• _About this exercise_: Please rewrite the DOJ healthcare antitrust article from "Policy statements and" to "review deal proposals.", replacing "nonbinding" with "not legally binding".

• _Source extract_:

The Department of Justice’s (DOJ's) Antitrust Division has withdrawn three “outdated” policy statements on antitrust enforcement in healthcare, according to a Friday notice.
The statements initially released in 1993, 1996 and 2011 (PDF) outlined circumstances in which the DOJ and the Federal Trade Commission would or would not challenge transactions related to hospitals and physicians’ groups.
Alongside mergers, the statements also addressed provider joint ventures, joint purchasing arrangements, information provision to purchasers, participation in information exchanges and accountable care organizations’ participation in the Medicare Shared Savings Program.
Policy statements and guidance documents such as these are nonbinding and are intended to give market players a better look into regulators’ priorities as they review deal proposals.
In the announcement, DOJ said that its recent enforcement actions and advocacy for competition in healthcare are sufficient and timely guidance for the public. Moving past the broader guidelines will also allow the agency to weigh healthcare deals’ competitive impacts on a case-by-case basis, DOJ said.
“The healthcare industry has changed a lot since 1993, and the withdrawal of that era’s out of date guidance is long overdue,” Assistant Attorney General Jonathan Kanter of the DOJ's Antitrust Division said in a release. “The Antitrust Division will continue to work to ensure that its enforcement efforts reflect modern market realities.”
The withdrawn guidances had become “overly permissive on certain subjects, such as information sharing,” with the passage of time, DOJ wrote, and no longer serve their intended purposes of providing encompassing guidance to the public.”
Justin Bernick, a partner at Hogan Lovells who defends clients in antitrust lawsuits, said the DOJ’s withdrawals were “abrupt” and “unfortunate” for healthcare players trying to get a bead on regulatory enforcement.
“[DOJ’s decision] continues the trend of the agencies straying further from established—and appropriate—precedent that companies, including companies outside the healthcare industry, have relied upon for decades,” Bernick wrote in an email statement. “In particular, the safe harbor for aggregating data across companies clearly is not ‘outdated.’ It is more important than ever not to disincentivize the procompetitive benchmarking, data analytics and consumer transparency tools, for example, that help drive efficiency and innovation in the modern healthcare economy and across industries.”
Federal regulators have broadly signaled their interest in cracking down on consolidation and other anticompetitive practices in healthcare. Recent years have seen a handful of hospital deals either blocked or opposed by government agencies, though DOJ had a bit more trouble in the payer space with last year’s UnitedHealth Group-Change Healthcare deal.

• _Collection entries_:
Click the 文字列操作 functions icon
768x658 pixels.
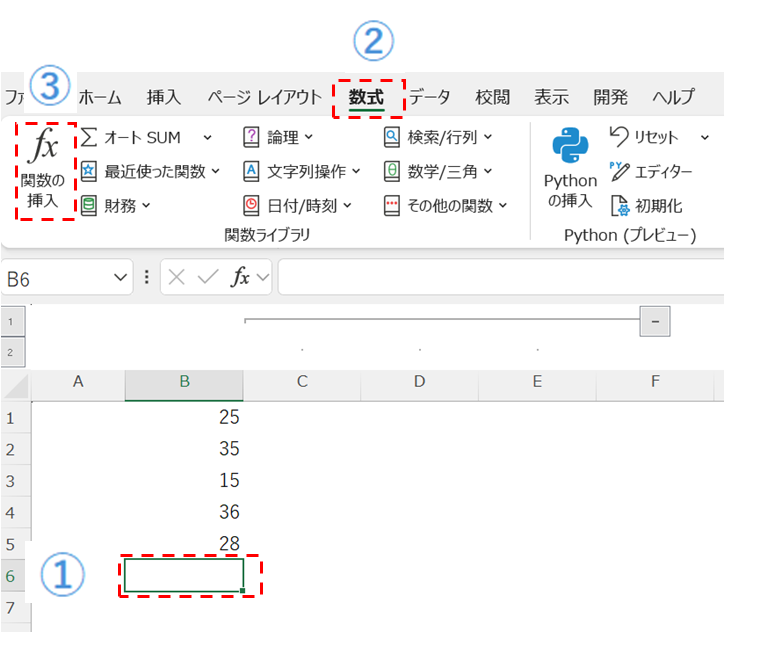point(251,171)
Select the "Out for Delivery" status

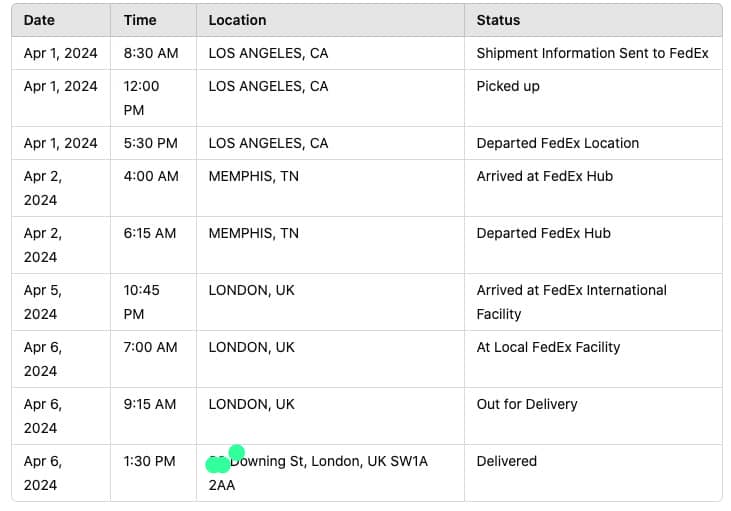tap(526, 404)
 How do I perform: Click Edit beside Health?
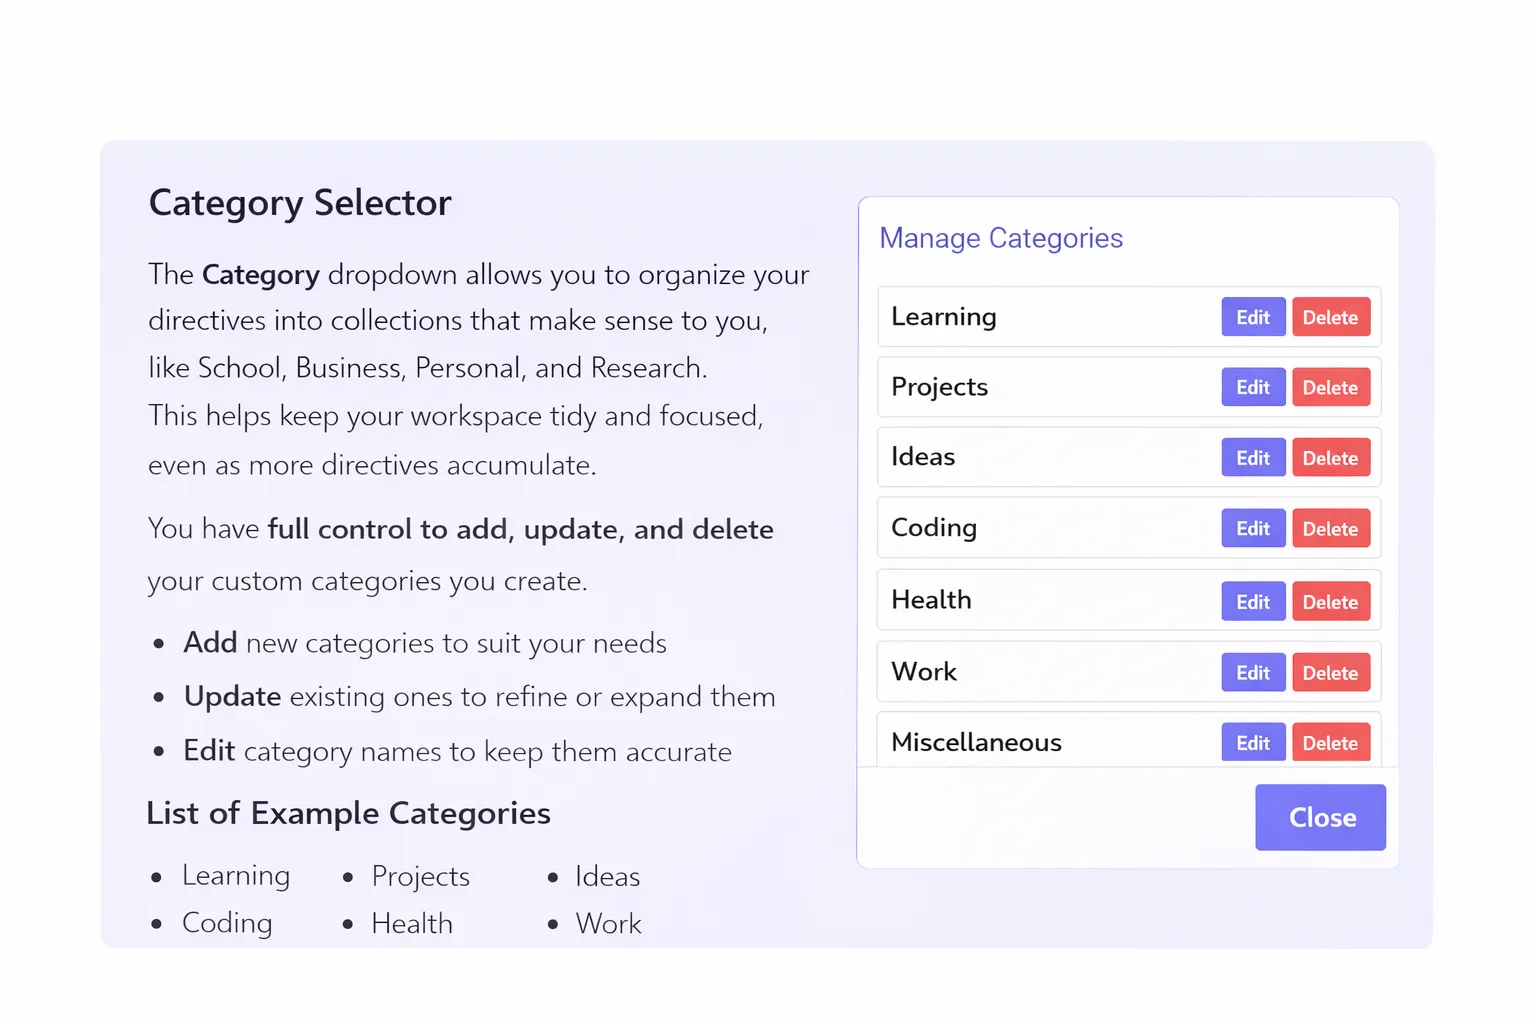[1252, 602]
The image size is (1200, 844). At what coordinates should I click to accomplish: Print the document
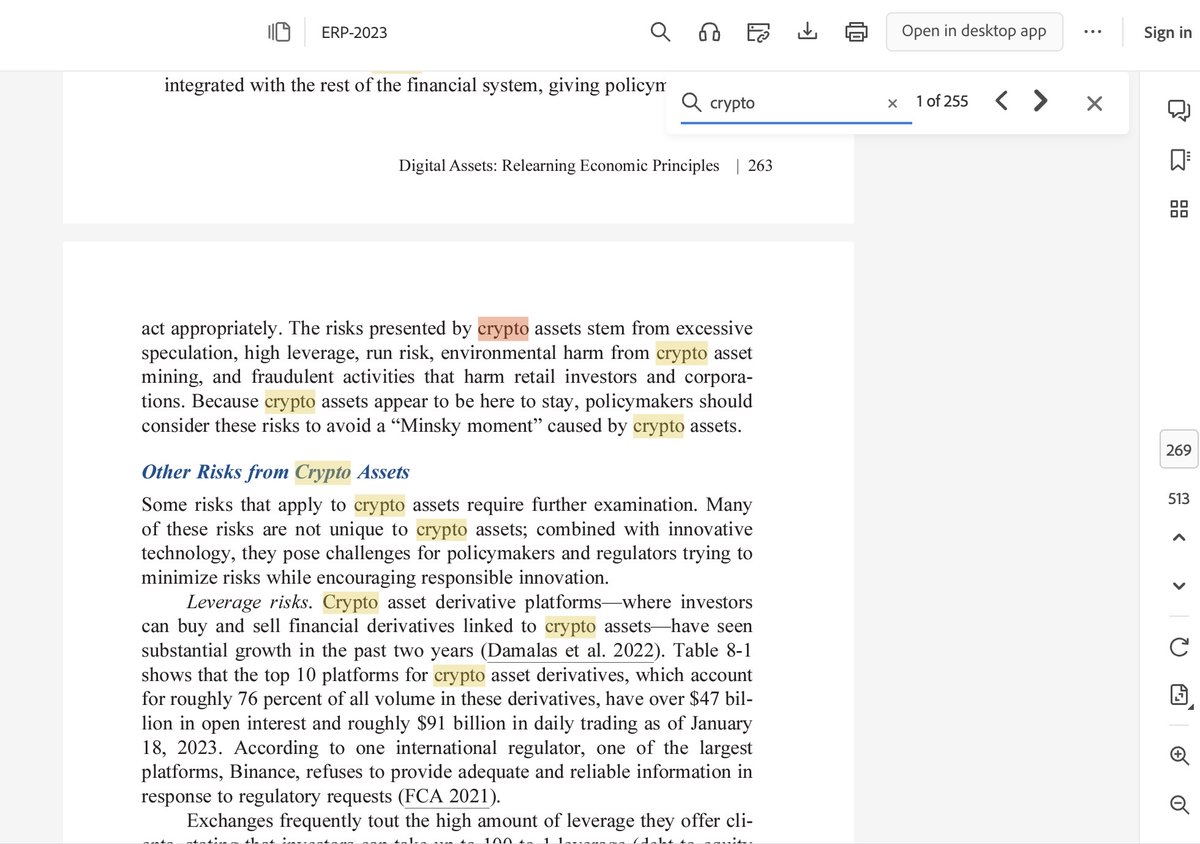(x=856, y=31)
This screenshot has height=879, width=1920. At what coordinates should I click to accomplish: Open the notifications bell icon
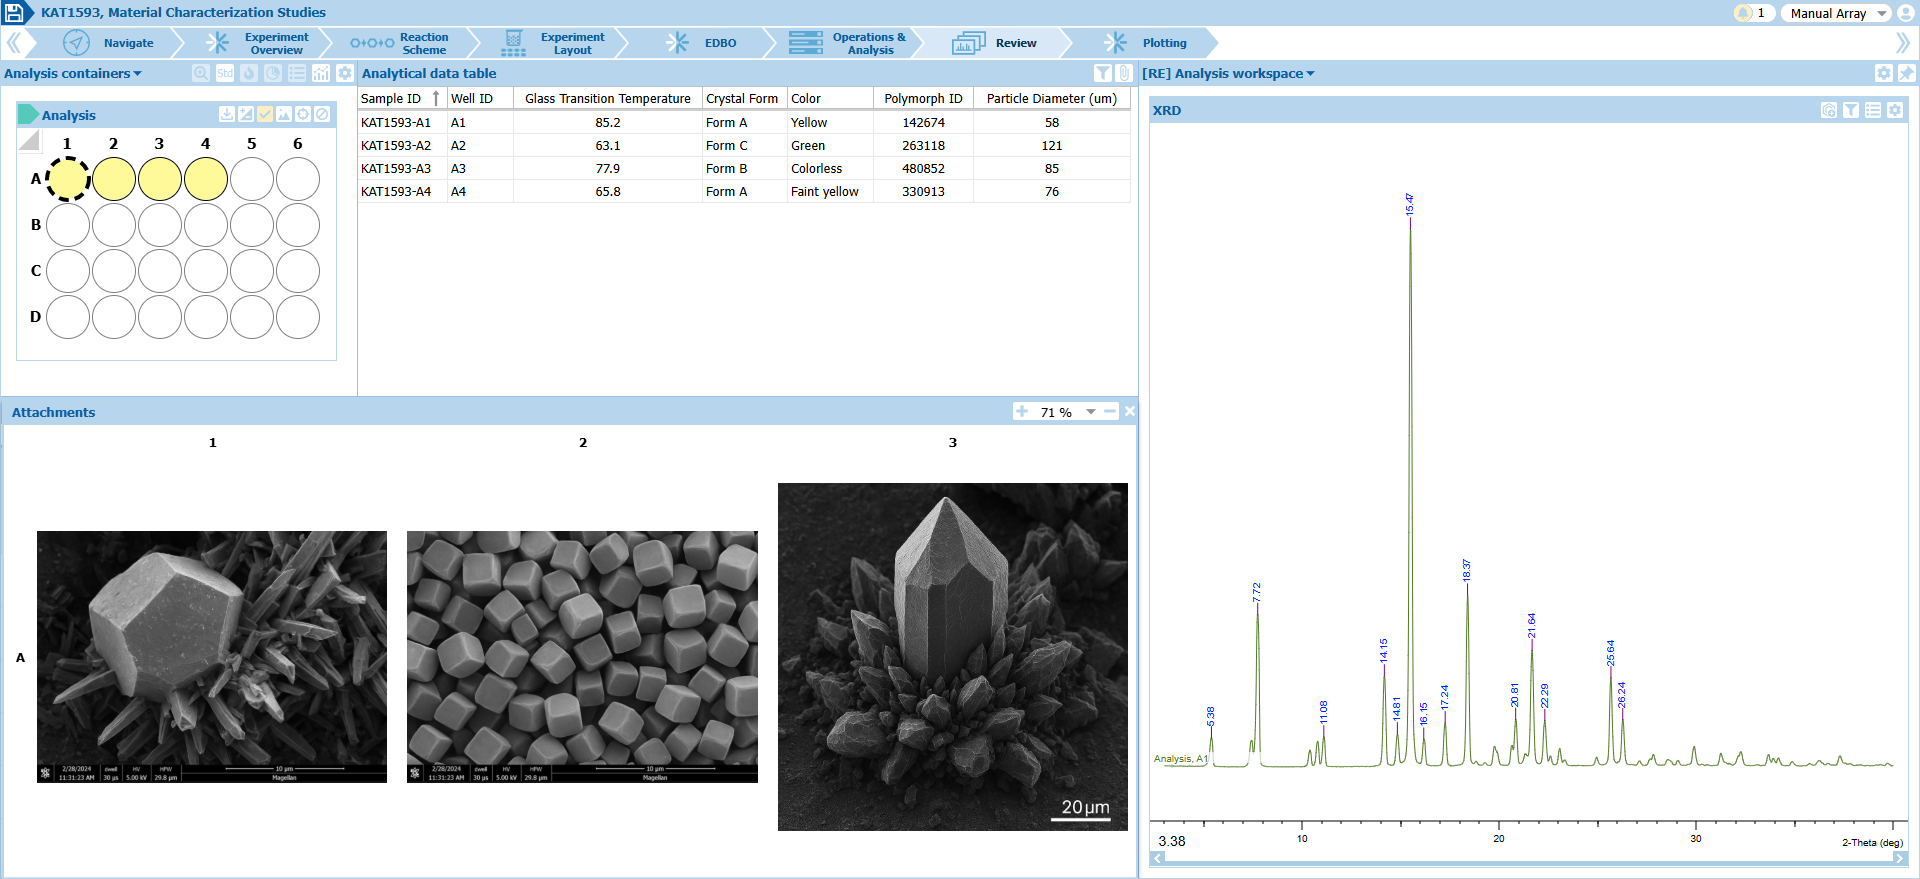pyautogui.click(x=1744, y=13)
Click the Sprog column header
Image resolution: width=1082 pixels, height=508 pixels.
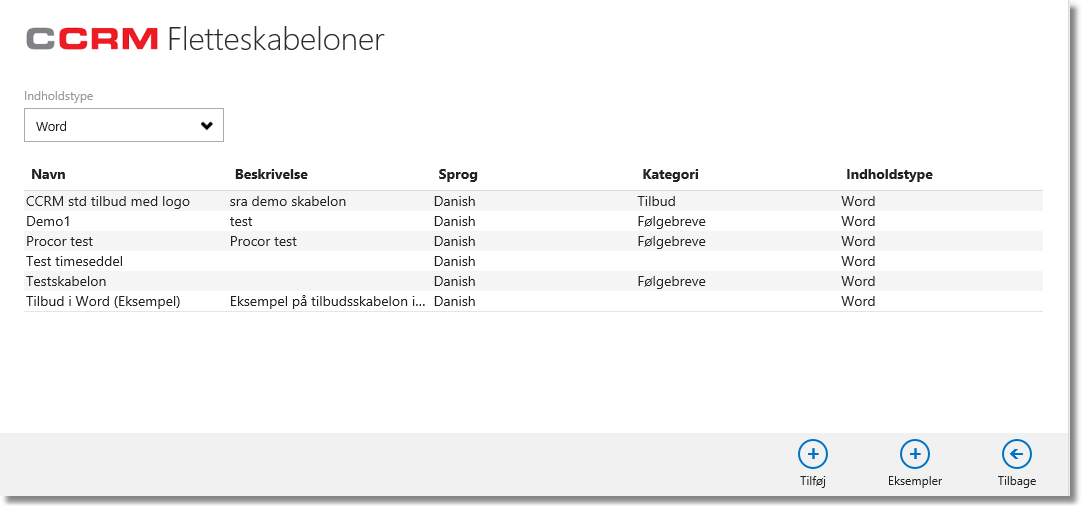pos(458,175)
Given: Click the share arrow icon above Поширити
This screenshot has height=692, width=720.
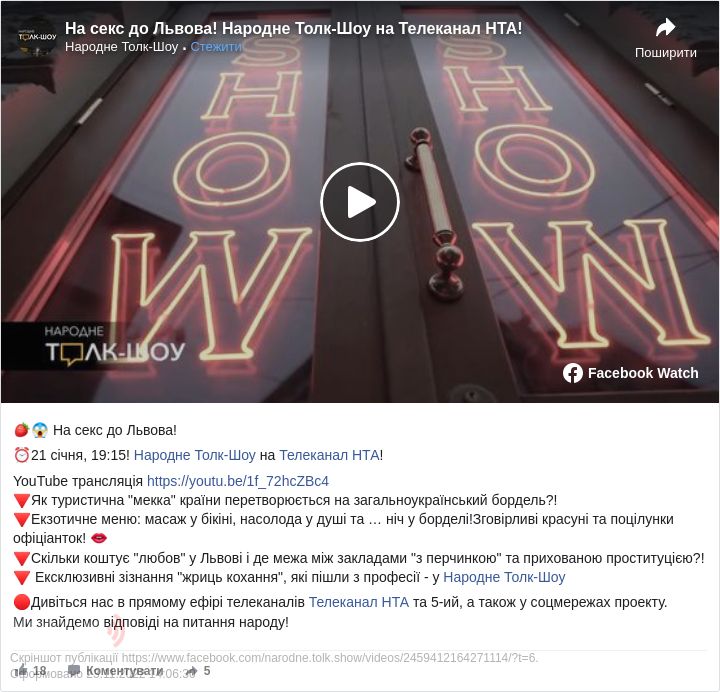Looking at the screenshot, I should (665, 28).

• _Response below_:
Policy statements and guidance documents such as these are not legally binding and are intended to give market players a better look into regulators’ priorities as they review deal proposals.